The hot and dry weather we tend to get by the coast at this time of the year encourages the last of the aubergines and peppers to ripen whilst the Winter crops start coming into their own. In another post I will write about what is happening with the crops that we will be harvesting as Autumn deepens and Winter becomes closer.

The red peppers will be bottled, we freeze the green ones to use later in cooking whilst the aubergines we will be frozen after they are grilled or made into a pate.

In the vegetable plot, one of the main jobs we normally undertake at this time of the year is the clearing and composting of all those vegetable plants that have come to an end and digging of the soil in readiness for sowing oats as green manure.

Home made compost is a valuable resource and you can never have too much. This year the Summer months were unusually dry and as a result the garden produced a much smaller amount of organic matter that goes into the compost bins. At the beginning of Autumn, one of our compost bins was only half full and the other completely empty rather than both been bursting to the rim. We brought a few barrow loads of dry grass from a nearby meadow that our neighbour would have otherwise burnt. This grass comes from a meadow where animals graze and no chemicals have been used.

An important health and safety aspect to take into account when dealing with drying grass is the amounts of spores that semi rotten grass produces. These spores are a respiratory sensitisers and can lead to chest problems if breathed, hence the use of a mask. 

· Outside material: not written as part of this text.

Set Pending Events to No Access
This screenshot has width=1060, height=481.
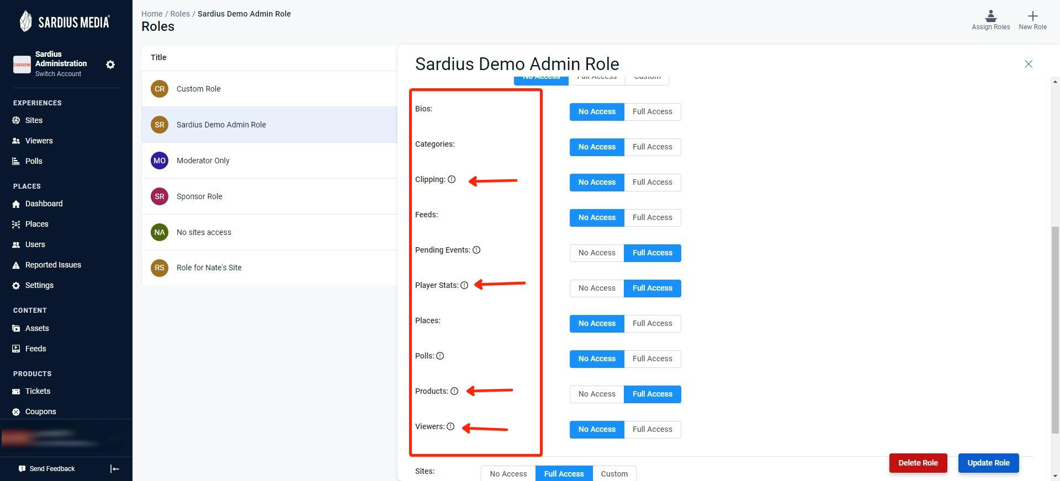click(x=597, y=253)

With the several barrow loads we brought in, we should have enough compost to dig into the soil when the next growing season starts in late February or early March. As the grass was rather dry, we had to water it to ensure it rots over the Winter months. 

Another of the big jobs that we normally undertake before the wet and cold weather season starts is the preparation of the soil in the areas now empty of growing plants in readiness to sow the oats as a green manure.

We considered buying a mechanical rotovator but decided against this once we found out that using these devices would kill most of the earthworms, an invertebrate whose benefits to the soil are numerous as they help the break down of organic matter and improve soil structure with the tunnels they create which also help improve soil compaction and aeration. Consequently, we use a spade or garden fork to dig the soil. It is nice to see how the earthworm population appears to increase year after year and as a result of the organic matter added to the soil.

Once the soil is dug over, a light sprinkling of oat seeds is applied over the whole surface before the seeds get gently raked into the soil. Some people leave the oat seeds to germinate whilst they lay on the soil surface. We favour covering them lightly with soil by raking them in.

As the oats grow, their roots reach deep into the soil breaking it up and thus improving its structure. With the oats covering the surface of the soil, seeds from weeds are less likely to germinate; the oats will also help fixing nitrogen to the soil. Nitrogen is washed from the soil when it rains but when the oats are grown in the soil they absorb the nitrogen they needed to grow. When the oats get dug into the soil next season, the nitrogen will be released back into the soil as the oat grass decomposes at the same time that the breaking down of the organic matter will increase soil fertility and the amount of humidity the soil can retain. As you can see, the benefits from sowing oats or any other type of green manure at this time of the year are many.

We will often see Gawber and Wentworth eating tender oat shoots to purge themselves, another good reason to continue sowing oats at this time of the year. We find the oats will start germinating within 7 to 10 days depending on weather condition such as warmth and humidity.